Kejriwal’s outburst

| Updated on March 09, 2018 Published on December 16, 2015

The Delhi Chief Minister should do the only proper thing in the circumstances — apologise

Delhi Chief Minister Arvind Kejriwal’s extraordinary outburst against Prime Minister Narendra Modi marks a new low in our political discourse. Delhi’s splenetic Chief Minister has taken umbrage at the fact that his office suite — where the office of his Principal Secretary is also situated, and who was the actual target of the raid — was searched by the CBI in connection with an alleged case of corruption dating back to the previous Congress-run government. Kejriwal has argued that as Chief Minister and a “constitutional authority”, the CBI should have informed him before raiding his office. The CBI’s explanation, that it was executing a court-ordered search warrant, and that his officer, and not Kejriwal himself, who was the target, has obviously fallen on deaf ears. But before launching such a tasteless invective-laden personal attack on the Prime Minister, Kejriwal should have reflected on the fact that the Prime Minister also is a constitutional authority, and deserves the same respect that he demands be conferred on chief ministerial office. His defence for doing so — that the choice of words may have been wrong but Modi’s actions were worse — does not wash. The proper course is an apology.

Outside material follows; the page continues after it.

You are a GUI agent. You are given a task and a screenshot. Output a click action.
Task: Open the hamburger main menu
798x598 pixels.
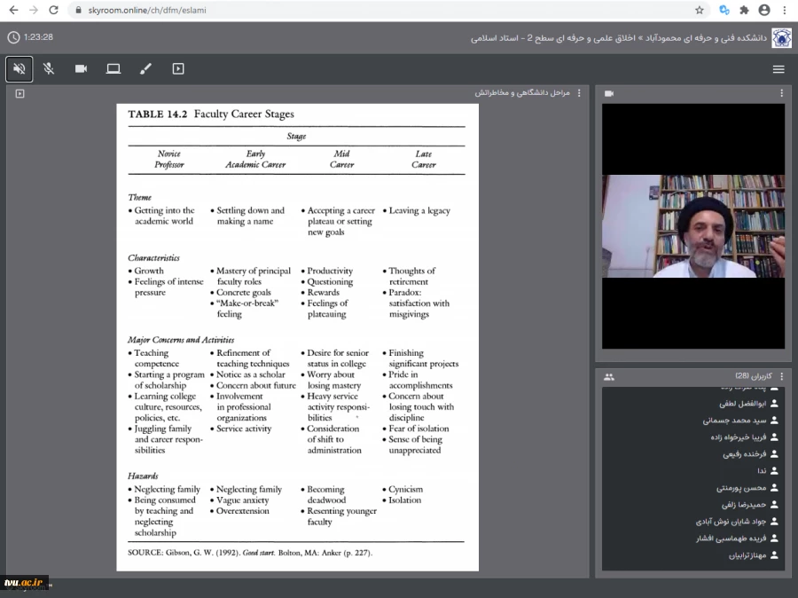tap(778, 69)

The all-out attack launched by the Aam Aadmi Party, which was quick to accuse the BJP-led government at the Centre of pursuing “vendetta politics”, have found an immediate echo in Parliament, with various Opposition parties quick to join the chorus. The Congress finds itself in a difficult situation, as the original corruption charges currently under investigation by CBI pertain to the time it was in power in the State, and its then Chief Minister Sheila Dixit is also mentioned in the complaint. But it will no doubt seize on the vendetta card — which it was the first to play, in connection with the National Herald case involving the Congress’ first family — to carry on with its filibuster in Parliament. With that, any hopes of getting any serious legislative work accomplished in this session, including the passing of crucial reforms like the GST Bill — have all but vanished. National interest has once again been sacrificed at the altar of political self-interest.

At a deeper level, the face-off, and the general reaction to it, reflects the overall erosion of belief in public institutions. If the CBI enjoyed more credibility and conducted its investigations with greater independence, such a controversy was unlikely to come to pass. Time and again, the dispensation in power at the Centre has used its power over the CBI to pursue other, more political agendas. If the concept of federalism, leave alone the “co-operative federalism” that Modi wants, is to work in India, relationships between political opponents must remain within the boundaries of civilised behaviour, and faith in public institutions like the CBI needs to be rebuilt. That can only happen with serious systemic reform, and genuine autonomy for the police and other investigative agencies.